(Collected data entries)
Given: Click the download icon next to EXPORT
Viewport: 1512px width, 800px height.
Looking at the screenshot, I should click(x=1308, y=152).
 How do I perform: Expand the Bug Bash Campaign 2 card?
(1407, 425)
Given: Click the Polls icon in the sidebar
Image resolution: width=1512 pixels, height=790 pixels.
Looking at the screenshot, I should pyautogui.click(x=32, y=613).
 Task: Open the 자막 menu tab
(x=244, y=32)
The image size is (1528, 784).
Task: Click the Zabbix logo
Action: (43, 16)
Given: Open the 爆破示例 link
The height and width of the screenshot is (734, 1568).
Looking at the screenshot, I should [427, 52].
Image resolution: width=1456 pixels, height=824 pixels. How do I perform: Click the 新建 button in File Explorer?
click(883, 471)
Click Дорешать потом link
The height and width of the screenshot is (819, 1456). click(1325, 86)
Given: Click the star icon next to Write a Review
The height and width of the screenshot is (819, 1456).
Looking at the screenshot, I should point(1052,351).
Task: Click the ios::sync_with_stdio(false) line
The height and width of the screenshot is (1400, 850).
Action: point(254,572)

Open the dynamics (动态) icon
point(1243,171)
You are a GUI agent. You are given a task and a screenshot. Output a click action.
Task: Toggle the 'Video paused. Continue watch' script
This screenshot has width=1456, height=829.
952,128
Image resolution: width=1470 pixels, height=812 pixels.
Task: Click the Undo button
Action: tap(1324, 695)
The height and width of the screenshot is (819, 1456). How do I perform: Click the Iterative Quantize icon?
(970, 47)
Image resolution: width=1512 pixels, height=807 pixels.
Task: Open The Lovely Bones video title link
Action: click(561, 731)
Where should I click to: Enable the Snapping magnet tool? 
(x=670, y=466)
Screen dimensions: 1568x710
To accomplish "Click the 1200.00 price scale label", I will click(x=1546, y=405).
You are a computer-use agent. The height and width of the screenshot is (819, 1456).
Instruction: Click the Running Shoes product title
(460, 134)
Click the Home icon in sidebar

◆ EXERCISE ◆
The lines to copy run from the start of the records above through the line holding "Task: Toggle the"; give them exactly, both ends included, and nothing else.

◆ FINISHED TASK ◆
Given: Click the download icon next to EXPORT
Viewport: 1512px width, 800px height.
Looking at the screenshot, I should click(x=1308, y=152).
 How do I perform: Expand the Bug Bash Campaign 2 card?
(1407, 425)
Given: Click the Polls icon in the sidebar
Image resolution: width=1512 pixels, height=790 pixels.
Looking at the screenshot, I should pyautogui.click(x=32, y=613).
 Task: Open the 자막 menu tab
(x=244, y=32)
The image size is (1528, 784).
Task: Click the Zabbix logo
Action: (43, 16)
Given: Open the 爆破示例 link
The height and width of the screenshot is (734, 1568).
Looking at the screenshot, I should [427, 52].
Image resolution: width=1456 pixels, height=824 pixels. How do I perform: Click the 新建 button in File Explorer?
click(883, 471)
Click Дорешать потом link
The height and width of the screenshot is (819, 1456). click(1325, 86)
Given: Click the star icon next to Write a Review
The height and width of the screenshot is (819, 1456).
Looking at the screenshot, I should point(1052,351).
Task: Click the ios::sync_with_stdio(false) line
The height and width of the screenshot is (1400, 850).
Action: point(254,572)

Open the dynamics (动态) icon
point(1243,171)
You are a GUI agent. You are given a task and a screenshot. Output a click action.
Task: Toggle the 'Video paused. Continue watch' script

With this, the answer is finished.